Directions =>
Write out the listing below in full and exactly, leaving out every picture.

Records for processing =>
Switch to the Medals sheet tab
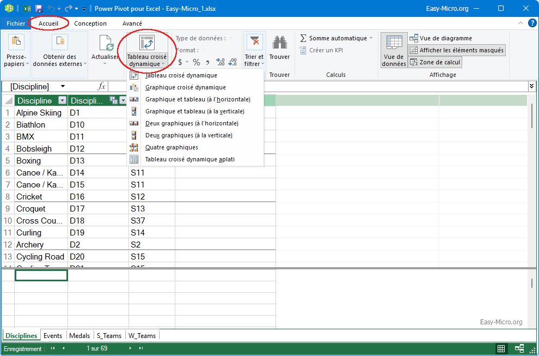This screenshot has width=539, height=356. click(x=79, y=336)
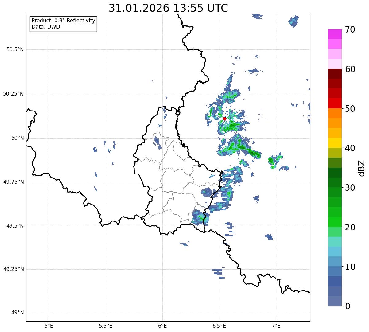This screenshot has height=332, width=369.
Task: Click the title 31.01.2026 13:55 UTC
Action: pos(168,8)
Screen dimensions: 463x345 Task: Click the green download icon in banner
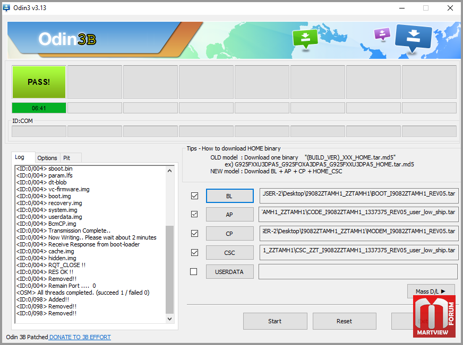point(305,38)
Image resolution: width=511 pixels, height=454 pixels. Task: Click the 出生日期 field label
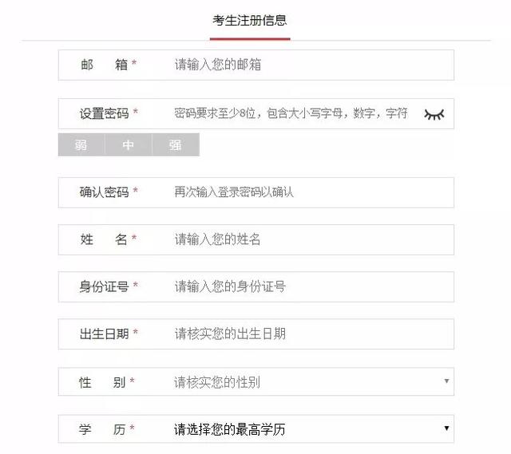(105, 334)
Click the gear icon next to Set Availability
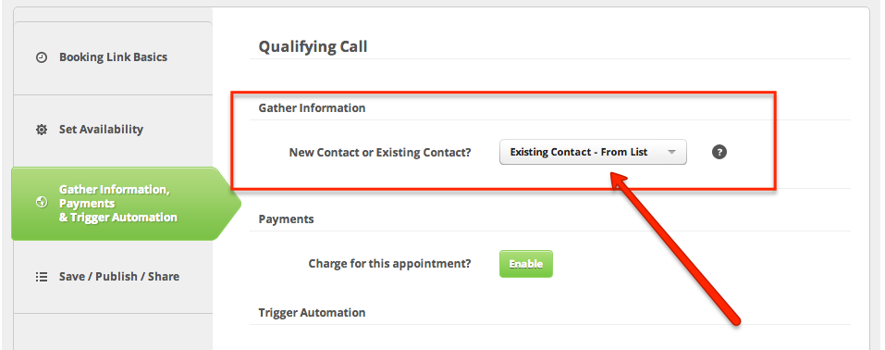Viewport: 885px width, 350px height. pos(42,130)
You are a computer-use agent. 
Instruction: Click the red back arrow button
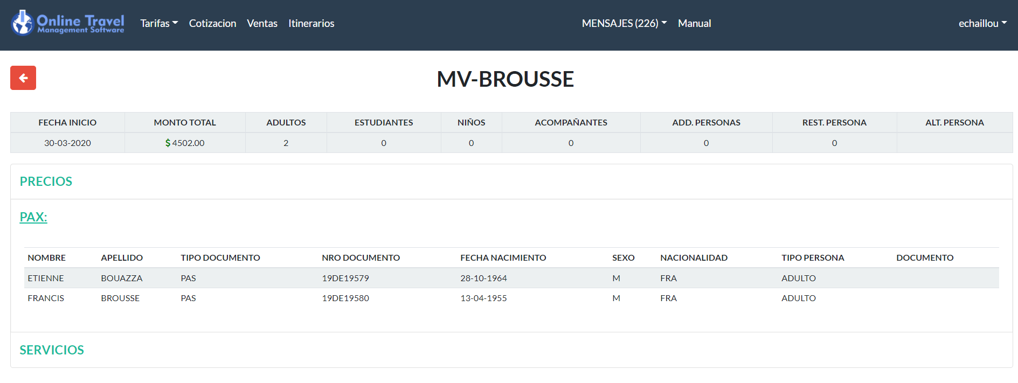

Response to this task =>
Switch to the Medals sheet tab
This screenshot has width=539, height=356. click(x=79, y=336)
This screenshot has height=332, width=369.
Task: Click the title 31.01.2026 13:55 UTC
Action: pos(168,8)
Screen dimensions: 463x345 Task: Click the green download icon in banner
point(305,38)
Image resolution: width=511 pixels, height=454 pixels. Task: Click the 出生日期 field label
(105, 334)
Click the gear icon next to Set Availability
Viewport: 885px width, 350px height. pos(42,130)
You are a computer-use agent. 
Instruction: Click the red back arrow button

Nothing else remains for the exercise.